▼▼▼

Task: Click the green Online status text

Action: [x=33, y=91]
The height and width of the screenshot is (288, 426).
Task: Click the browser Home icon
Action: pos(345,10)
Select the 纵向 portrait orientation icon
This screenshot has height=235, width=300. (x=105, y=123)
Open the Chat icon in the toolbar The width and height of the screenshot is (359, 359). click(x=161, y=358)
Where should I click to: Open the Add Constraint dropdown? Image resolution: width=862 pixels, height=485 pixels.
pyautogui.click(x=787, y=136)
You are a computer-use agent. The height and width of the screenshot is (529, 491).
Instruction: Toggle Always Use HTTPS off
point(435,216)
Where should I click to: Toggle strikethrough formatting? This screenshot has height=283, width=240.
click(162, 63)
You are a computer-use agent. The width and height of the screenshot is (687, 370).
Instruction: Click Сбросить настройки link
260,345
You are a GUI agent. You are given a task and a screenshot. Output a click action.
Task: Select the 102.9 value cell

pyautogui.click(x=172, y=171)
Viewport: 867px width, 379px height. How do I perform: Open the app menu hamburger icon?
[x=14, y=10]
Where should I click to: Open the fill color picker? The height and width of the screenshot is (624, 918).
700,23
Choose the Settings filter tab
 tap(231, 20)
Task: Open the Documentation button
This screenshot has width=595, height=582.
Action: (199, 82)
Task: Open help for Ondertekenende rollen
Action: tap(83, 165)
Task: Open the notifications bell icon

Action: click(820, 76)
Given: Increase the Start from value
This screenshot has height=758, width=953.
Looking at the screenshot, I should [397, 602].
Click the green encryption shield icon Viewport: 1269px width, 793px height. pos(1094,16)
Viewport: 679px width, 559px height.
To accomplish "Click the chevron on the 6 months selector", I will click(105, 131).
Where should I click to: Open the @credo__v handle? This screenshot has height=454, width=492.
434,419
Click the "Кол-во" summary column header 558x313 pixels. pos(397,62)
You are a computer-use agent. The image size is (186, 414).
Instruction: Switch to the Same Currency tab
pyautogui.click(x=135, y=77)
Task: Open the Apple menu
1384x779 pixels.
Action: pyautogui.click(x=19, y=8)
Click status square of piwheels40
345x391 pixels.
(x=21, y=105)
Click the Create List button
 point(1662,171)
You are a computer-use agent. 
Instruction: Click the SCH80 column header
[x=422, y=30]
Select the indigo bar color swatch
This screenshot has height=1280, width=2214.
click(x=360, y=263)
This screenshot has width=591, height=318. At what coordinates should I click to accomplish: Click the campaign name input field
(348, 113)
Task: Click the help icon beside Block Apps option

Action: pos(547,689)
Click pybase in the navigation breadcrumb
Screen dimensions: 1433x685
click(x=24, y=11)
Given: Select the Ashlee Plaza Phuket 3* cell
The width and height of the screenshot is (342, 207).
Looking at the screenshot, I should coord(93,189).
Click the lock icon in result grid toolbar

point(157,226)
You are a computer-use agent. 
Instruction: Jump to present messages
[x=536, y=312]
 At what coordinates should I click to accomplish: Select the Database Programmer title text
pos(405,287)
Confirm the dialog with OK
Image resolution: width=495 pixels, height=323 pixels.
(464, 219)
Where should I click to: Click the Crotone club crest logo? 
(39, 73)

▲▲▲

### Goal
Put every line of the listing above into a Markdown table with the columns "No." and "Entry", numbering the rows and leaving out blank lines.

### Complete answer
| No. | Entry |
|---|---|
| 1 | Task: Click the green Online status text |
| 2 | Action: [x=33, y=91] |
| 3 | The height and width of the screenshot is (288, 426). |
| 4 | Task: Click the browser Home icon |
| 5 | Action: pos(345,10) |
| 6 | Select the 纵向 portrait orientation icon |
| 7 | This screenshot has height=235, width=300. (x=105, y=123) |
| 8 | Open the Chat icon in the toolbar The width and height of the screenshot is (359, 359). click(x=161, y=358) |
| 9 | Where should I click to: Open the Add Constraint dropdown? Image resolution: width=862 pixels, height=485 pixels. |
| 10 | pyautogui.click(x=787, y=136) |
| 11 | You are a computer-use agent. The height and width of the screenshot is (529, 491). |
| 12 | Instruction: Toggle Always Use HTTPS off |
| 13 | point(435,216) |
| 14 | Where should I click to: Toggle strikethrough formatting? This screenshot has height=283, width=240. |
| 15 | click(162, 63) |
| 16 | You are a computer-use agent. The width and height of the screenshot is (687, 370). |
| 17 | Instruction: Click Сбросить настройки link |
| 18 | 260,345 |
| 19 | You are a GUI agent. You are given a task and a screenshot. Output a click action. |
| 20 | Task: Select the 102.9 value cell |
| 21 | pyautogui.click(x=172, y=171) |
| 22 | Viewport: 867px width, 379px height. How do I perform: Open the app menu hamburger icon? |
| 23 | [x=14, y=10] |
| 24 | Where should I click to: Open the fill color picker? The height and width of the screenshot is (624, 918). |
| 25 | 700,23 |
| 26 | Choose the Settings filter tab |
| 27 |  tap(231, 20) |
| 28 | Task: Open the Documentation button |
| 29 | This screenshot has width=595, height=582. |
| 30 | Action: (199, 82) |
| 31 | Task: Open help for Ondertekenende rollen |
| 32 | Action: tap(83, 165) |
| 33 | Task: Open the notifications bell icon |
| 34 | Action: click(820, 76) |
| 35 | Given: Increase the Start from value |
| 36 | This screenshot has height=758, width=953. |
| 37 | Looking at the screenshot, I should [397, 602]. |
| 38 | Click the green encryption shield icon Viewport: 1269px width, 793px height. pos(1094,16) |
| 39 | Viewport: 679px width, 559px height. |
| 40 | To accomplish "Click the chevron on the 6 months selector", I will click(105, 131). |
| 41 | Where should I click to: Open the @credo__v handle? This screenshot has height=454, width=492. |
| 42 | 434,419 |
| 43 | Click the "Кол-во" summary column header 558x313 pixels. pos(397,62) |
| 44 | You are a computer-use agent. The image size is (186, 414). |
| 45 | Instruction: Switch to the Same Currency tab |
| 46 | pyautogui.click(x=135, y=77) |
| 47 | Task: Open the Apple menu |
| 48 | 1384x779 pixels. |
| 49 | Action: pyautogui.click(x=19, y=8) |
| 50 | Click status square of piwheels40 |
| 51 | 345x391 pixels. |
| 52 | (x=21, y=105) |
| 53 | Click the Create List button |
| 54 |  point(1662,171) |
| 55 | You are a computer-use agent.  |
| 56 | Instruction: Click the SCH80 column header |
| 57 | [x=422, y=30] |
| 58 | Select the indigo bar color swatch |
| 59 | This screenshot has height=1280, width=2214. |
| 60 | click(x=360, y=263) |
| 61 | This screenshot has width=591, height=318. At what coordinates should I click to accomplish: Click the campaign name input field |
| 62 | (348, 113) |
| 63 | Task: Click the help icon beside Block Apps option |
| 64 | Action: pos(547,689) |
| 65 | Click pybase in the navigation breadcrumb |
| 66 | Screen dimensions: 1433x685 |
| 67 | click(x=24, y=11) |
| 68 | Given: Select the Ashlee Plaza Phuket 3* cell |
| 69 | The width and height of the screenshot is (342, 207). |
| 70 | Looking at the screenshot, I should coord(93,189). |
| 71 | Click the lock icon in result grid toolbar |
| 72 | point(157,226) |
| 73 | You are a computer-use agent.  |
| 74 | Instruction: Jump to present messages |
| 75 | [x=536, y=312] |
| 76 |  At what coordinates should I click to accomplish: Select the Database Programmer title text |
| 77 | pos(405,287) |
| 78 | Confirm the dialog with OK |
| 79 | Image resolution: width=495 pixels, height=323 pixels. |
| 80 | (464, 219) |
| 81 | Where should I click to: Click the Crotone club crest logo?  |
| 82 | (39, 73) |